Supervisors voted 4-1 Monday to host the public hearing, which is mandated by state law before a tax increase is enacted.
District Three Supervisor Lisa Cowand cast the lone "no" vote.
Supervisors conducted a workshop on Monday to discuss the upcoming budget.
Last year, supervisors made large cuts to the budgets of the sheriff, tax assessor/collector, circuit clerk, and chancery clerk.
Last year's total budget was $38.13 million, with $18.28 million coming from ad valorem taxes.
The county levied 41.46 mils last year. This year, the value of a mil is up slightly from $453,000 to approximately $460,000.
A mil is determined by a formula which includes property tax, auto tax, taxes on personal property such as RVs, and utilities.
County taxpayers have not seen a millage increase in at least two decades. A few years, supervisors have lowered millage to offset the rise in a mil's value.

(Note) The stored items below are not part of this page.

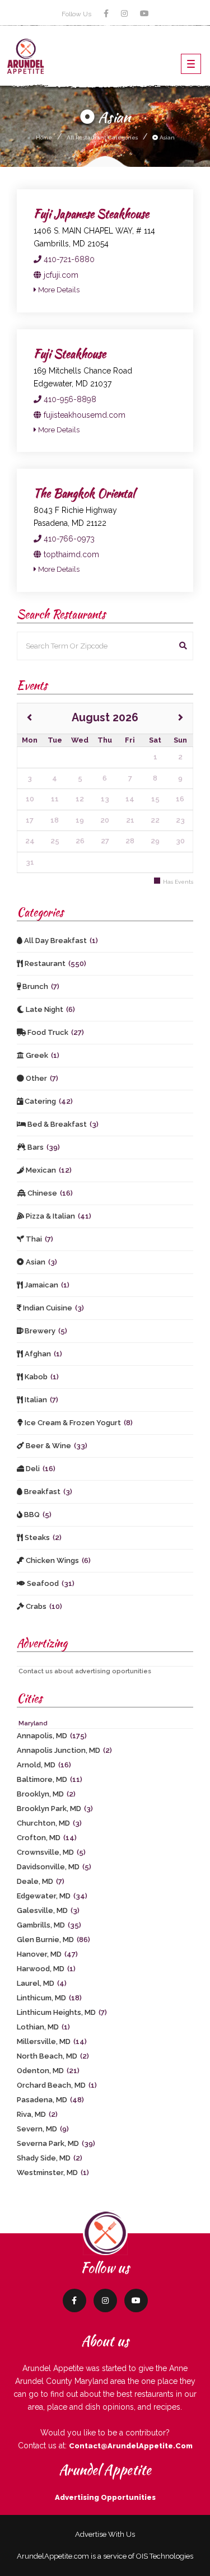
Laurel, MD (42, 1983)
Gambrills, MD (49, 1925)
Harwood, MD (46, 1968)
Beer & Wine (55, 1445)
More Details (58, 290)
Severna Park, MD (56, 2143)
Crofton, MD (47, 1837)
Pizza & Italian (57, 1216)
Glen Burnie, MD (53, 1939)
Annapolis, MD (52, 1736)
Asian (166, 137)
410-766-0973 (68, 538)
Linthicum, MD (49, 1998)
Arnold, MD (44, 1765)
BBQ (37, 1514)
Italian (40, 1400)
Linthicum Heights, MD (62, 2012)
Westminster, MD (53, 2172)
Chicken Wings (57, 1560)
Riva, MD (37, 2114)
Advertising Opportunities (105, 2497)
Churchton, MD (49, 1823)
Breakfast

This year's projected budget is $35.445 million, with $19.96 million coming from ad valorem.
The proposed 3.21 mil increase would cost a taxpayer an additional $32 for every $100,000 worth of value, officials said.
The millage increase would include a .6 mil raise to cover higher costs and volume of solid waste collection and a 1.83 mil increase for general fund revenue.
Supervisors also added an extra .78 mils for employee raises and benefits. County employees have not had a pay raise in four years and many of them saw their paychecks decrease earlier this year when the county changed its insurance plan.
Supervisors said increases in expenditures have caused the need for additional revenue.
"As far as we can forecast, this will keep our budget balanced for the foreseeable future," District Five Supervisor Tony Wayne Ladner said Monday.
District One Supervisor David Yarborough said Monday that he has received "40 or 50" calls about the proposed tax raise and most of his constituents understand the need for it.
Cowand, however, said she has received different reviews.
"I have gotten a lot of outrage," Cowand said. "I guess our constituents are different."
District Four Supervisor Steve Seymour said that a lot can change before the public hearing.
"We are going to continue to work on it in the next two weeks," he said.
State law requires that cities and counties set their respective budgets by Sept. 15.